Tampa Police Chief Brian Dugan, who joined the mayor at Monday’s press conference, said arrests made during Sunday’s protests were for a variety of charges, including burglary, battery, disorderly conduct and violation of the curfew, which first went into effect Sunday evening.
Though there were fewer violent incidents Sunday and Castor doesn’t “anticipate that (the city) will have any issues” today, the curfew has been extended out of “an abundance of caution,” she said. While she apologized for “any inconvenience that it may cause our community…that slight inconvenience really pales in the comparison to our ability to keep all of our citizens – all of our citizens – safe.”
The mayor stressed that the majority of those protesting over the weekend “peacefully expressed themselves.”
“I want to thank the community, thank the citizens, thank those individuals who came out to express their positions, their opinions, and continue to do so in a peaceful fashion,” she said. “As has always been the case, the individuals that cause problems, that are out here being violent, being disruptive, causing property damage, are the minority, very, very few.”
The city will investigate whether outside agitators instigated violence during the protests, Castor added.

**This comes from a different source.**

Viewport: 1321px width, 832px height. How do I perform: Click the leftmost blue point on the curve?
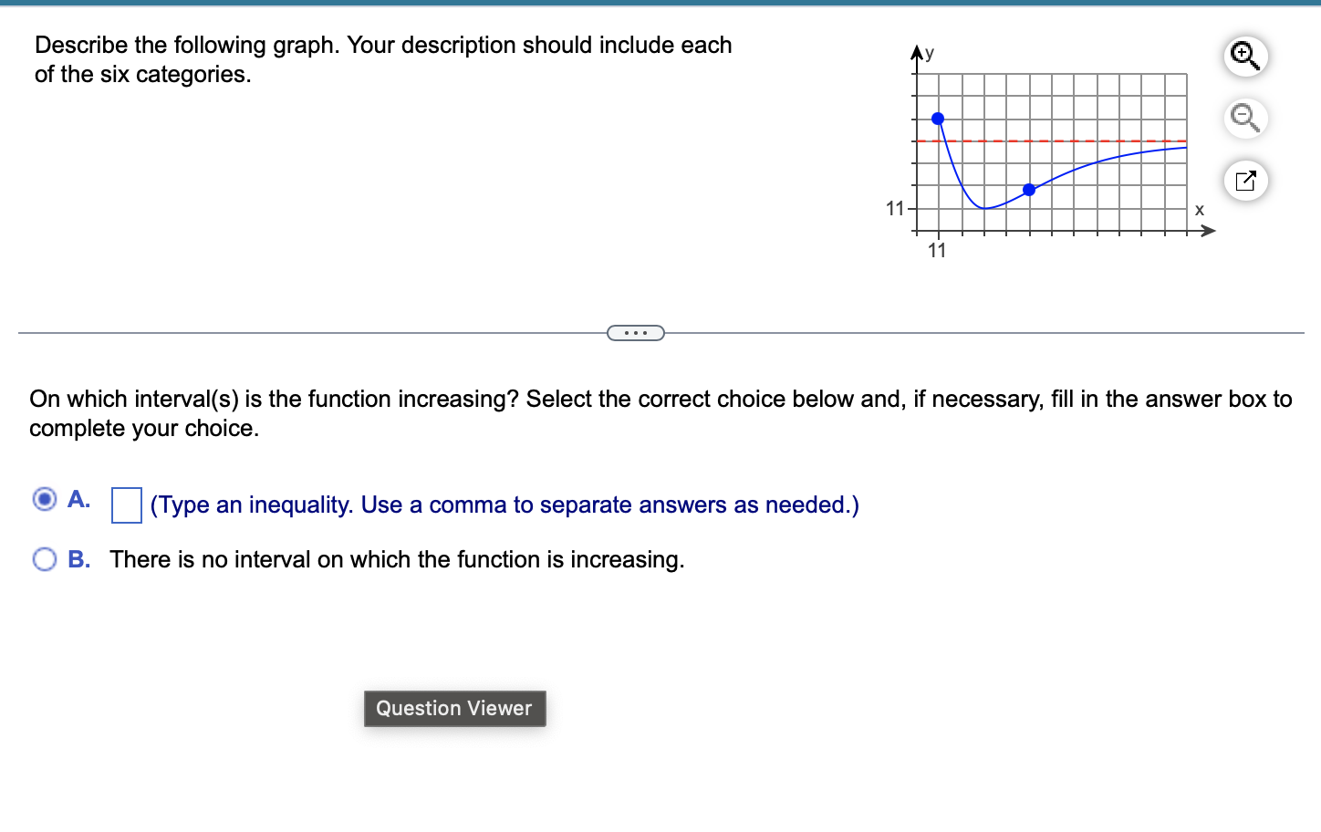point(938,117)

“I haven’t seen any evidence that there are outside agitators, but anecdotally, when you look at some of the individuals and the way that they are conducting themselves, it appears that they’re not necessarily causing the damage, but agitating the crowds towards physical damage and/or violence,” she said.
Dugan said that Tampa police used a variety of “non-lethal tactics” to quell violent protestors during Sunday’s Black Lives Matter gathering near Cyrus Greene Park.
“(Protestors) need to understand they’re not going to throw rocks and bottles at the police or anyone else and when you take those actions, we’re going to take swift actions,” he said.
Still, most protestors were “peaceful,” he said, and the event’s organizers worked with police, alerting them to agitators in the crowd.
“There’s a misconception about Black Lives Matter,” he said. “They’re not anti-cop. They’re anti-police brutality, as we all should be, and they feel like they’re not being heard, and that’s why they’re doing what they do.”
The size of the march, which Dugan said is one of the largest he’s seen during his three decades with the Tampa Police Department, made it easy for those with “ill intent” to escalate violence as the event ended. This included breaking into Hope’s Food Store on North 22nd Street, he said.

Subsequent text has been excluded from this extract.